Climate change is altering the migratory behaviour of Bewick’s swans, leading to a decline in their numbers and delayed arrivals in the UK, according to scientists.
The long-running study, initiated in 1965, monitors the return of these swans from their Arctic breeding grounds to the UK, with recent arrivals numbering little over 100 compared to the annual flock of 700 in the past.
The impact of climate change on the natural world, marked by unseasonably hot weather, raises concerns about the long-term return of Bewick’s swans to Britain.
Kane Brides from the Wildfowl and Wetlands Trust highlighted the potential that these swans may never return to the UK, emphasising the need for conservation efforts.
“This is happening right in front of our eyes,” he said. “Climate change is playing its part here.”
Bewick’s swans, characterised by distinctive black markings on their yellow bills, have been tracked using GPS technology, revealing changes in their behaviour.
Hans Linssen of the Netherlands Institute of Ecology said, “Winters used to be colder, so when they came down from Russia they travelled all the way to Britain to be at a comfortable temperature.”

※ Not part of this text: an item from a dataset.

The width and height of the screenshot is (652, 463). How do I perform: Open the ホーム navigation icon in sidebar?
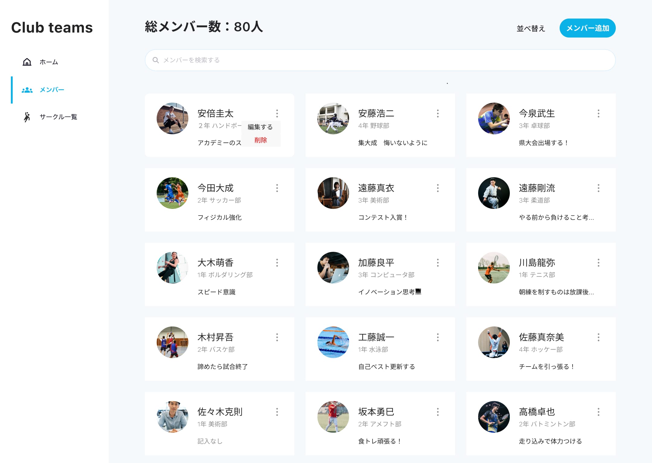[x=27, y=62]
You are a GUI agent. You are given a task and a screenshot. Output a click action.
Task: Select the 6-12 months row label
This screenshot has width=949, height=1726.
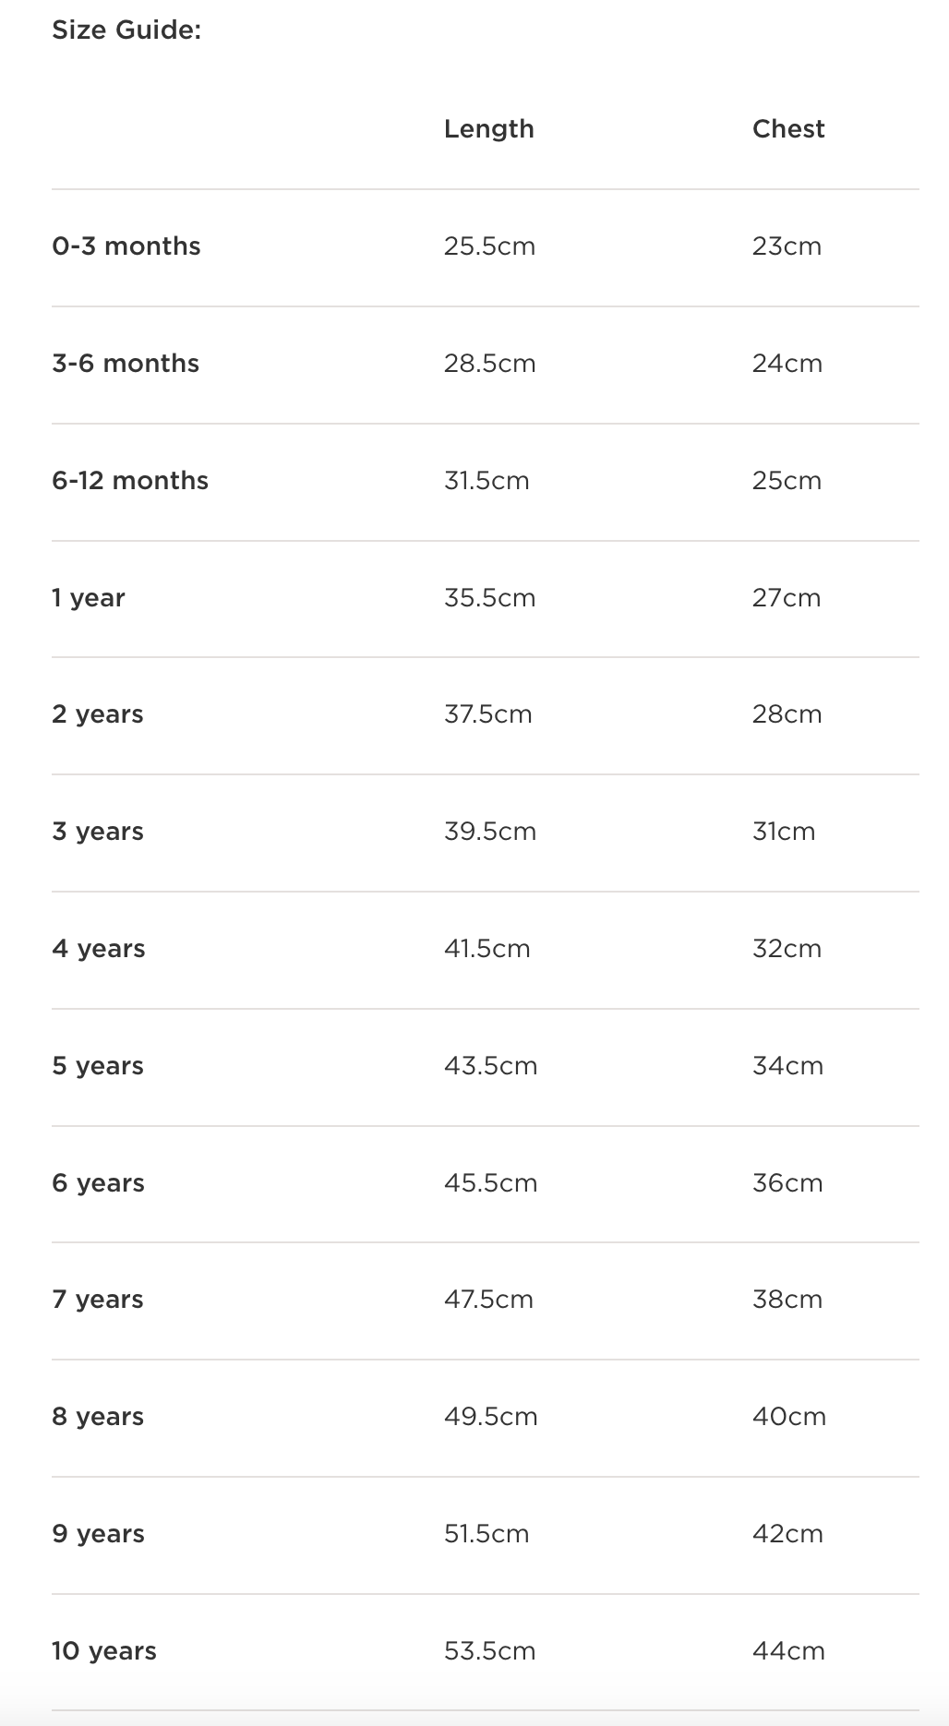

“But these days, winters are warmer, so when they come down, they arrive in Germany and the Netherlands and they think, ‘It’s good here. I’ll stay. I’ll not bother to travel all the way to England.’
“And northern Germany now seems to be the main area for them to stop and spend the winter.”
The global population of Bewick’s swans is dwindling, facing threats such as deliberate killing, lead poisoning, and the loss of wetland habitat.
The arrival of a bonded pair, Maisie and Maifield, at Slimbridge in Gloucestershire marks the latest addition to the study, which has recorded more than 10,000 swans over 60 years.
The study serves as one of the world’s longest-running investigations of a single species, initiated by Sir Peter Scott, and its findings underscore the broader challenges posed by climate change on migratory patterns and the conservation of iconic wildlife.